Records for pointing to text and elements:
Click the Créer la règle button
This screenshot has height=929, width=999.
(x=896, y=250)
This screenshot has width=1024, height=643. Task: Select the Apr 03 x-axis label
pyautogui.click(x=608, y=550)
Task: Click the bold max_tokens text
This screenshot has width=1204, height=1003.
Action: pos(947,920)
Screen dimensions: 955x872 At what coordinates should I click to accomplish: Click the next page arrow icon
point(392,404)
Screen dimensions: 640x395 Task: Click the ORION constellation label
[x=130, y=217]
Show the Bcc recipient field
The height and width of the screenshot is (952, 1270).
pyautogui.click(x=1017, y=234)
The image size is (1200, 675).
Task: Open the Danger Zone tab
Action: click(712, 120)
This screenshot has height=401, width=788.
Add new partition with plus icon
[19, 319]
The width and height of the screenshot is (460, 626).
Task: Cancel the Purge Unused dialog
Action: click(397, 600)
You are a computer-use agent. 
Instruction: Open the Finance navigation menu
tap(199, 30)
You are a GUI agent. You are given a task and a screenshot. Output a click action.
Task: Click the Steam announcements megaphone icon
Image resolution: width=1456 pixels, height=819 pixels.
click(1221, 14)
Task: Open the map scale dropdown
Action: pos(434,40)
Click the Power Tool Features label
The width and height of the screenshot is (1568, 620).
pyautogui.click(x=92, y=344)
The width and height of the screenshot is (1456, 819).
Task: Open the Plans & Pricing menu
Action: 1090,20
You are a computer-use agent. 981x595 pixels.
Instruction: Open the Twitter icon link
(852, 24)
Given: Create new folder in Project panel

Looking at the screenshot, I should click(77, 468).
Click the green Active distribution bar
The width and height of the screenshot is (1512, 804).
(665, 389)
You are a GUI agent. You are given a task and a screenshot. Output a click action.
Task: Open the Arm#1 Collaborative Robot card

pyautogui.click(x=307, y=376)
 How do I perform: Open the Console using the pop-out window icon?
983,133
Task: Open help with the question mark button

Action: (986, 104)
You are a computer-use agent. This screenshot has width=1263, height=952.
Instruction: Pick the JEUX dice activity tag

■ TASK DIRECTIONS: Can you write out again every line between the line holding "Screen dimensions: 640x395" and the line holding "[x=130, y=217]", inclusive, with the requests kept and 90 added to each coordinate in the answers?

■ ANSWER FOR THE TASK:
Screen dimensions: 640x395 Task: Click the ORION constellation label
[x=220, y=307]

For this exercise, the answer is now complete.